Una avenida, siete pueblos
Una gran avenida une siete pueblos, desde Beniparrel hasta La Torre. Solo una calle separa Albal de Catarroja, donde la imagen empeora a cada metro. Una estantería y un espejo roto, como símbolo de la situación, se anteponen en el camino, en el que los tractores, los remolques y la maquinaria pesada se afanan en liberar todo un conglomerado de escombros, que a algunos les provocan cortes en su manos y pinchazos en la planta de los pies, motivo por el que los sanitarios han aconsejado vacunarse del tétanos a voluntarios y vecinos.
Un nuevo puente, sin vallas, lleno de maleza y con juncos arrastrados por la Rambla del Poyo se sitúa delante. Parece mentira, pero hoy este cauce casi no lleva agua. Tras ese paso, aparece Massanassa, y nada más llegar, integrantes del Ejército de Tierra dirigen grupos de voluntarios para un trabajo más ordenado. En esta localidad, y más adelante en Paiporta, la calle todavía se asemeja a arenas movedizas. En algunas esquinas, el fango salpica al paso de los vehículos de emergencia. Algunos de ellos se detienen en las farmacias, únicos establecimientos que han podido abrir tras un trabajo extenuante de los voluntarios desde el primer día, debido a su importante servicio público.
En ellos se forman largas colas, principalmente de gente que acude a por medicinas para sus abuelos o mayores, con la tarjeta sanitaria y con un papel escrito a mano, lo que no evita que se entregue la medicación que requiere cada uno.
De repente se escucha, desde varios altavoces, una petición del Ayuntamiento, como si de una advertencia se tratara. “Massanasa pide a sus vecinos que dejen de arrojar agua y barro a la calle porque las fecales van a aflorar”. “Lo que faltaba”, se escucha decir desde la fila de la farmacia, con un miedo real sobre la posibilidad de las enfermedades infecciosas que pudieran surgir, lo que ya se está considerando como la segunda Dana.

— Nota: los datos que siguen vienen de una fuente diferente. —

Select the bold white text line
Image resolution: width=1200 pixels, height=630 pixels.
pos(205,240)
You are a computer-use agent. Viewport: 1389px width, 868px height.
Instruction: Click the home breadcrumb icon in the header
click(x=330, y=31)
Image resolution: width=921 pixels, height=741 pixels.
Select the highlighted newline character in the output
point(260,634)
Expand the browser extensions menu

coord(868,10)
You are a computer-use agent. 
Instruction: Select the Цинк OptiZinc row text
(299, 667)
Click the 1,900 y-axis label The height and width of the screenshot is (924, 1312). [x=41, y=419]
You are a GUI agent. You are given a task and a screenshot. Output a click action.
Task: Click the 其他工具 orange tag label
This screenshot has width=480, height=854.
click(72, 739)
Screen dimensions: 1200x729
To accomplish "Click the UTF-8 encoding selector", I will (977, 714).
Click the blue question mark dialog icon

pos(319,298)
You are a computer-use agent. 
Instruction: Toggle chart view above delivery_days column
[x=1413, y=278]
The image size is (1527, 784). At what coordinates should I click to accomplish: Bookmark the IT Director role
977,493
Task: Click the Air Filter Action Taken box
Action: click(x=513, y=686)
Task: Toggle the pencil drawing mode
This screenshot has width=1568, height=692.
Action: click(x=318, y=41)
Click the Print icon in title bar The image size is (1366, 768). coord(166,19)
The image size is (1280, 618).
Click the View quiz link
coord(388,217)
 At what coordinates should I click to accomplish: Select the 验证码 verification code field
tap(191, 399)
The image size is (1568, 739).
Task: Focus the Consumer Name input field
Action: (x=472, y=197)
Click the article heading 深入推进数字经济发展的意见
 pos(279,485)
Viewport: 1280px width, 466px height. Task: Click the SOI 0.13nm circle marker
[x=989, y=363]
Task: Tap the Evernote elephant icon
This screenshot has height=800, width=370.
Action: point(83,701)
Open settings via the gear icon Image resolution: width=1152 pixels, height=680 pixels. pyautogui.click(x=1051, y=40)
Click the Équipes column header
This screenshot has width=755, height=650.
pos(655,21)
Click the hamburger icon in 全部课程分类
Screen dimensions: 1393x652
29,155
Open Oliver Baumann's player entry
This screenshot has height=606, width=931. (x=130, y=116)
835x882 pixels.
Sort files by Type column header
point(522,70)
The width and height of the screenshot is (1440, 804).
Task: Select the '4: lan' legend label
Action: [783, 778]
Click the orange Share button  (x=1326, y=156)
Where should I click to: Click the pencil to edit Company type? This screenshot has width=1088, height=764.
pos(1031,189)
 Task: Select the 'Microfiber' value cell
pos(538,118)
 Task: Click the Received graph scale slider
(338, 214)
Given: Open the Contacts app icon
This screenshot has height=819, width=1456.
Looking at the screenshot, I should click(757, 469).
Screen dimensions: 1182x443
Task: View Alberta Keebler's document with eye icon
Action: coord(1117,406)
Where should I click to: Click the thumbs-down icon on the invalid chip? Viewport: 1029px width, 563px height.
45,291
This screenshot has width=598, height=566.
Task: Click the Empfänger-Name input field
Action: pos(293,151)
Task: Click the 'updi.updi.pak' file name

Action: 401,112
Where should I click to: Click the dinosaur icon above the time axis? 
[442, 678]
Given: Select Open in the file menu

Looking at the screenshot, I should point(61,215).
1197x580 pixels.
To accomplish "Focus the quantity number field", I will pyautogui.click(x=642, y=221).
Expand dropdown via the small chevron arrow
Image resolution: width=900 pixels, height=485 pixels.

A lo lejos, el pueblo de Massanasa se acaba. Solo una rotonda le separa de Alfafar, otra más de Benetúser y La Torre, y algo más alejado, Paiporta. Aún queda mucho por hacer. Ha transcurrido una semana y los vecinos cada vez se encuentran más desmoralizados, incrédulos por lo que ha sucedido. Pero la Huerta Sur de Valencia mantiene un hilo de esperanza; y a ella se agarran. “¡Muchas gracias!” se despide, entre lágrimas, una vecina, y agarra del brazo a Enrique de la Cruz.